The federal Liberals under Justin Trudeau promised to create a third-party review process under an advertising commissioner to ensure that government messages are “appropriate, proportional, and a prudent use of public funds.” While no commissioner was appointed, there is now a process in place for a mandatory review by Advertising Standards Canada (ASC).
Would it have the power to stop initiatives such as Stephen Harper’s weekly video series 24 Seven, which chronicled the former Prime Minister’s activities?
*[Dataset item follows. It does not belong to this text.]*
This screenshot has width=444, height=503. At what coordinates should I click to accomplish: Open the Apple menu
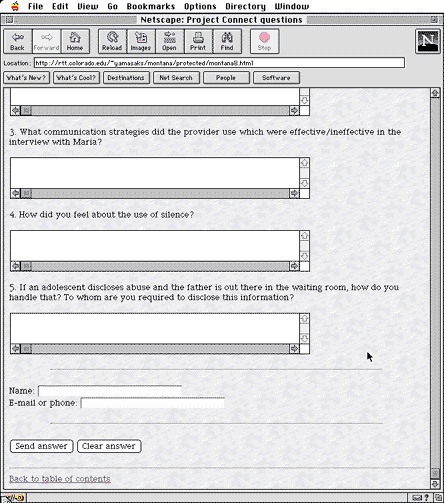coord(15,6)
That publicly funded effort was criticized by critics as a way to get around mainstream media and reach voters with coverage framed exactly the way the Conservatives wanted it.
Ontario’s Government Advertising Act (before it was amended) had teeth. And ASC’s role at the federal level may in fact prove to be the right model. There has to be a way to restrict partisan ads to the parties’ websites and social media pages.
Eric Blais is the president of Headspace Marketing, a consultancy that helps marketers build brands in Quebec.